93% of millennials choose investing in crypto over stocks
According to the new study released by the investment platform eToro, millennials believe in crypto trading platforms more than in the traditional, stock ones. Moreover, 93 percent of millennials have stated they would choose the digital currency for investment, if larger institutions provided this option. Among such institutions they’ve pointed TD Ameritrade, Fidelity, or Charles Schwab, among others. Additionally, 71% percent of those millennials who are not currently involved in cryptocurrency trading, said they would do it should an easier option be provided by traditional institutions.
Guy Hirsch, managing director of eToro, explains it through the prism of historic experience, citing that millennials have seen the traditional market crash down to the state worth that the great depression.

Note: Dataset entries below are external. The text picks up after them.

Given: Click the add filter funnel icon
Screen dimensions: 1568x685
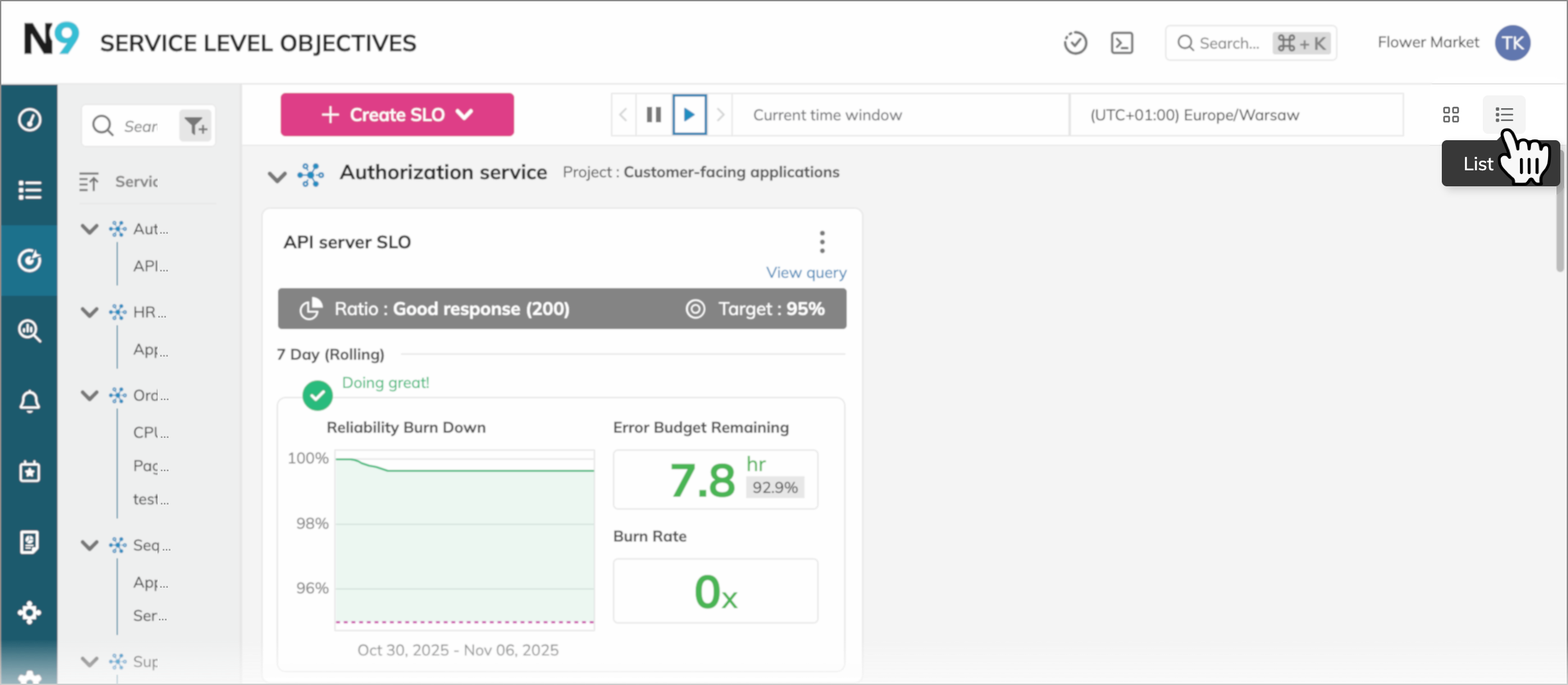Looking at the screenshot, I should pyautogui.click(x=195, y=126).
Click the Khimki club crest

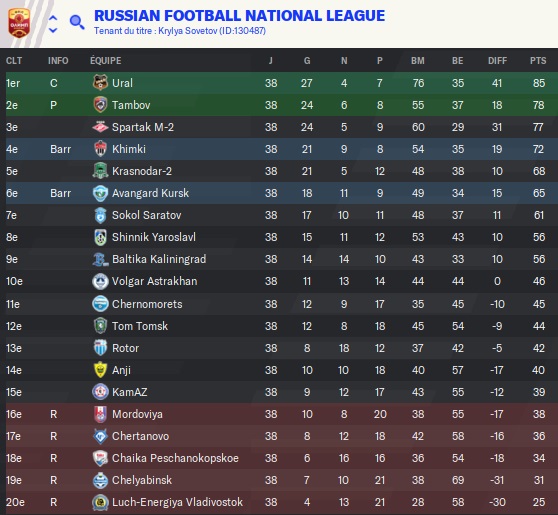point(100,149)
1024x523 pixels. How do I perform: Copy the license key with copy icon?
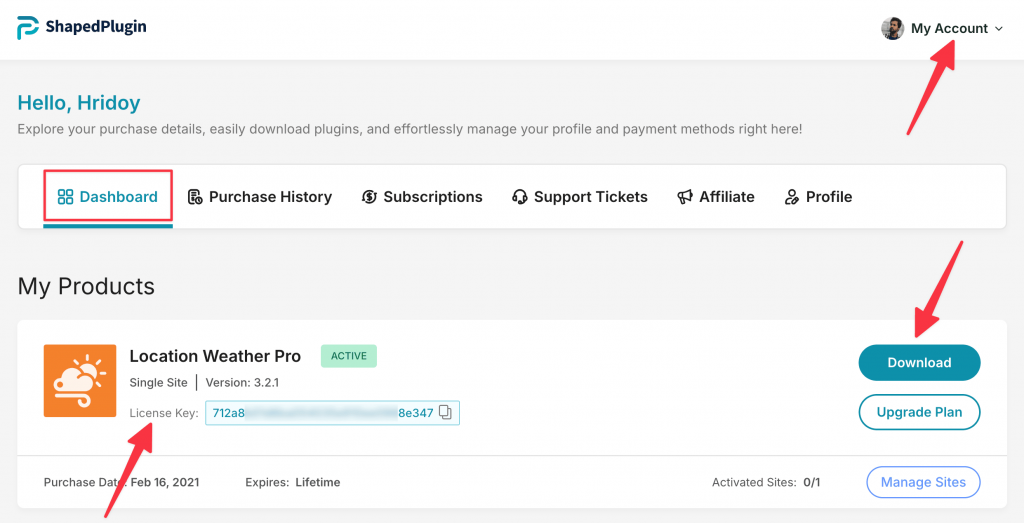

Hirsch also noted that millennials have seen how hundreds of billions of dollars funneled to the largest financial institutions while banks were getting free money through quantitative easing, getting richer at taxpayers’ expense.
“Immutability is native to blockchains and that makes real-time audit to be sensible and cost-effective and that is why millennials and Gen X perceive crypto exchanges as less likely to be subject to manipulation and less likely to be a place where bad actors get rewarded with taxpayer money,” Hirsch noted.
Additionally to general trading, millennials appeared to be highly interested in having their 401(k) plan involved in the cryptocurrency investment option, with crypto either being available for investing as an option, or included in the plan by default.
For the survey eToro talked to 1,000 online investors, with a margin error reported at +/- 3%. According to Guy Hirsch, even though the trends outlined in the survey are very promising and clearly show that crypto is on the path to becoming mainstream globally, there are still regulatory changes that need to be addressed, emphasizing on the long-anticipated approval of ETFs, among others.